• [Goal of the exercise] From the line that contains "Viewport: 756px width, 1568px" through the closing line of the entries, write out each line exactly; pictures stay out.

Saved data entries:
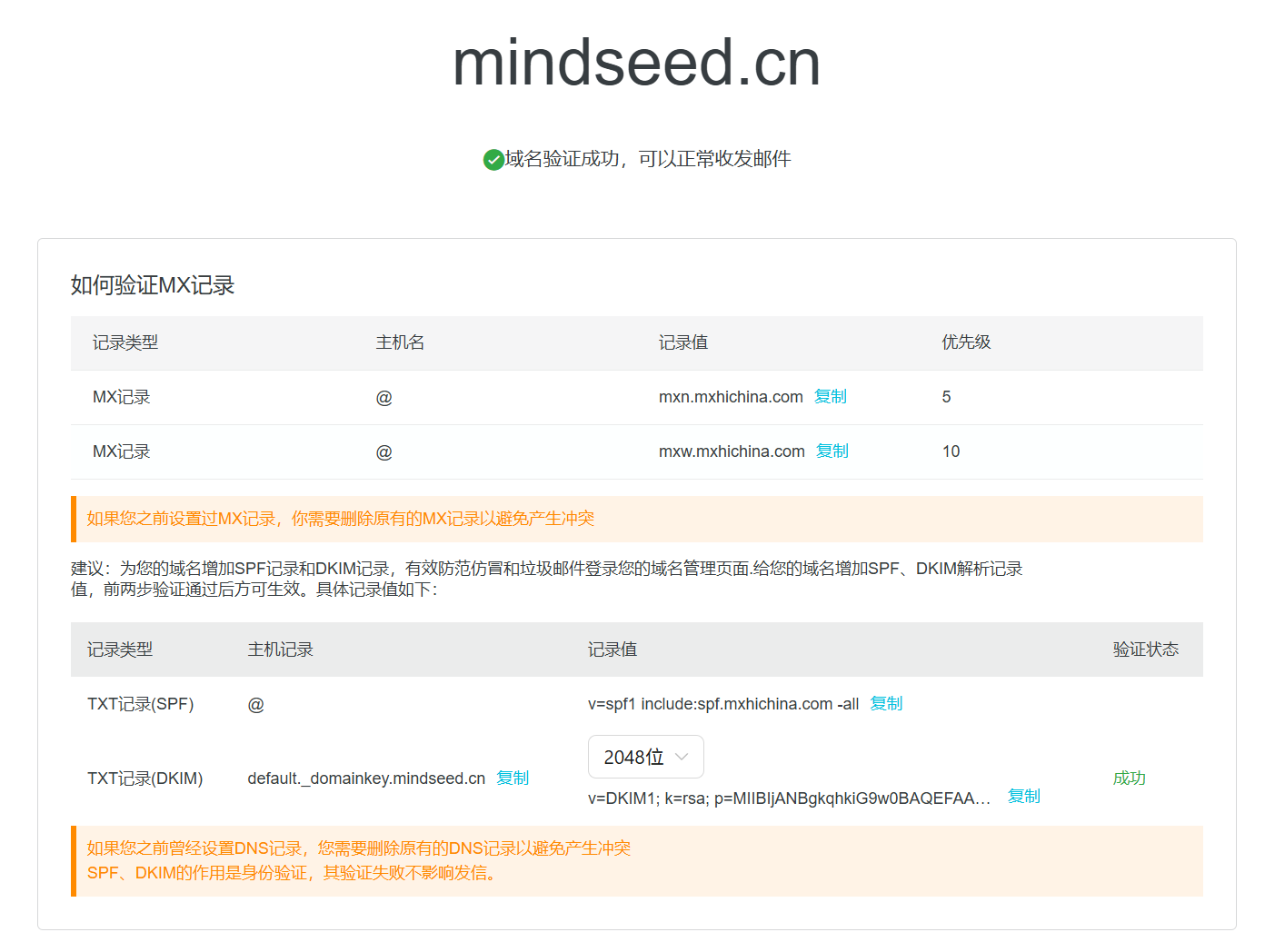The width and height of the screenshot is (1275, 952).
Task: Click the priority value 5 cell
Action: [947, 397]
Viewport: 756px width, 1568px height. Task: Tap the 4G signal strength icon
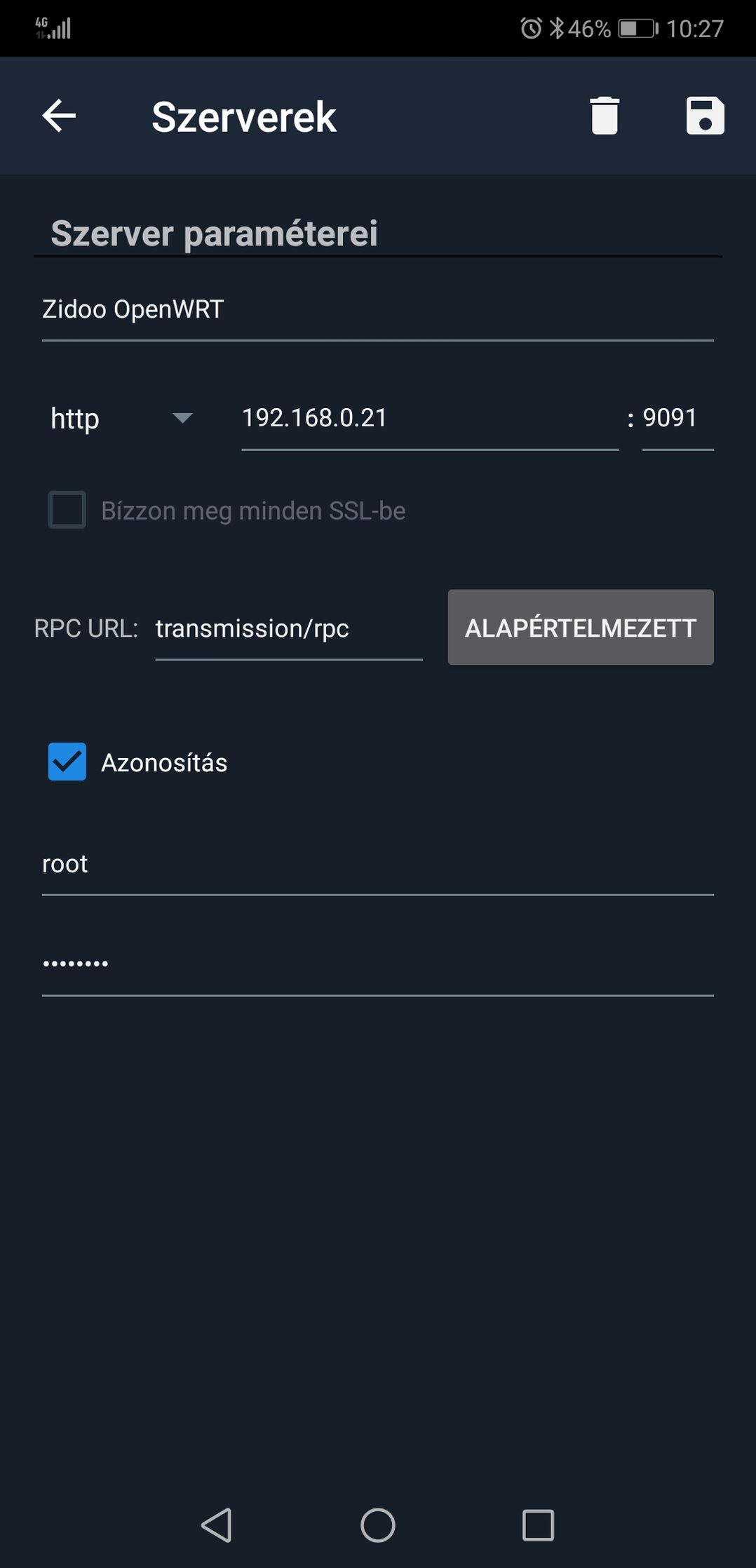click(x=53, y=28)
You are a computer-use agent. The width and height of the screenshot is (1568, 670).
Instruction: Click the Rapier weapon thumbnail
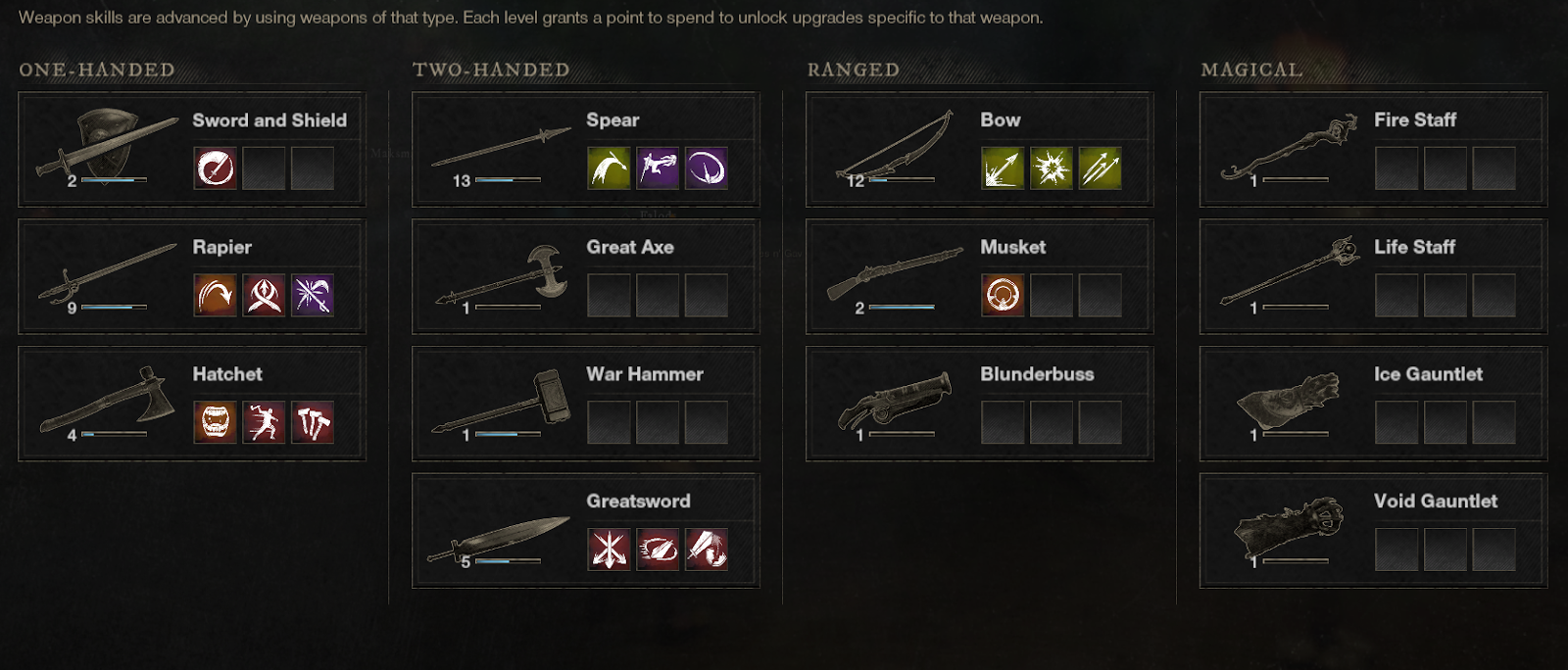click(108, 274)
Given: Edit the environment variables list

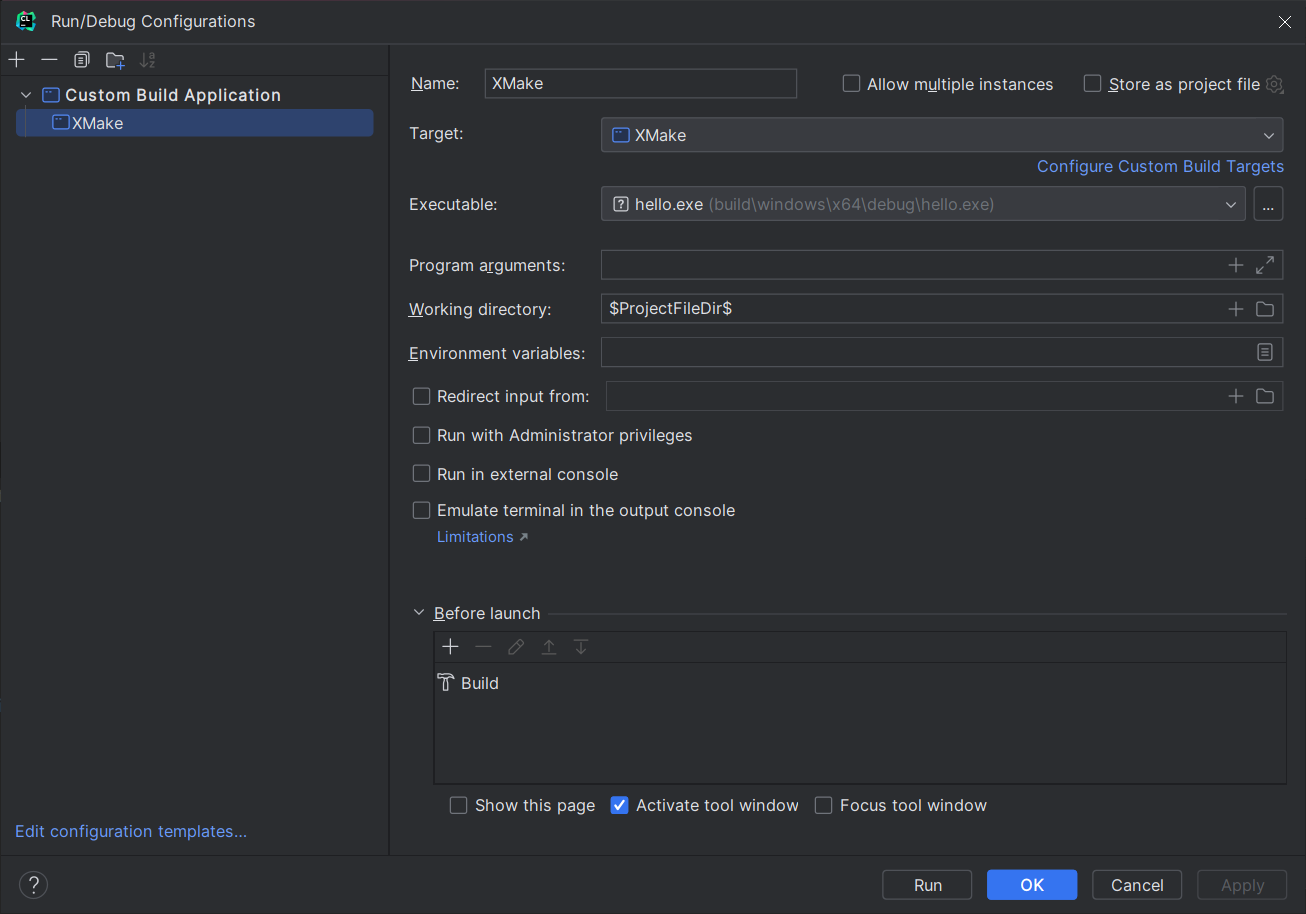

• [Task response]
Viewport: 756px width, 1568px height. Task: Tap the 4G signal strength icon
click(x=53, y=28)
You are a computer-use agent. The width and height of the screenshot is (1568, 670).
Instruction: Click the Rapier weapon thumbnail
click(108, 274)
Given: Edit the environment variables list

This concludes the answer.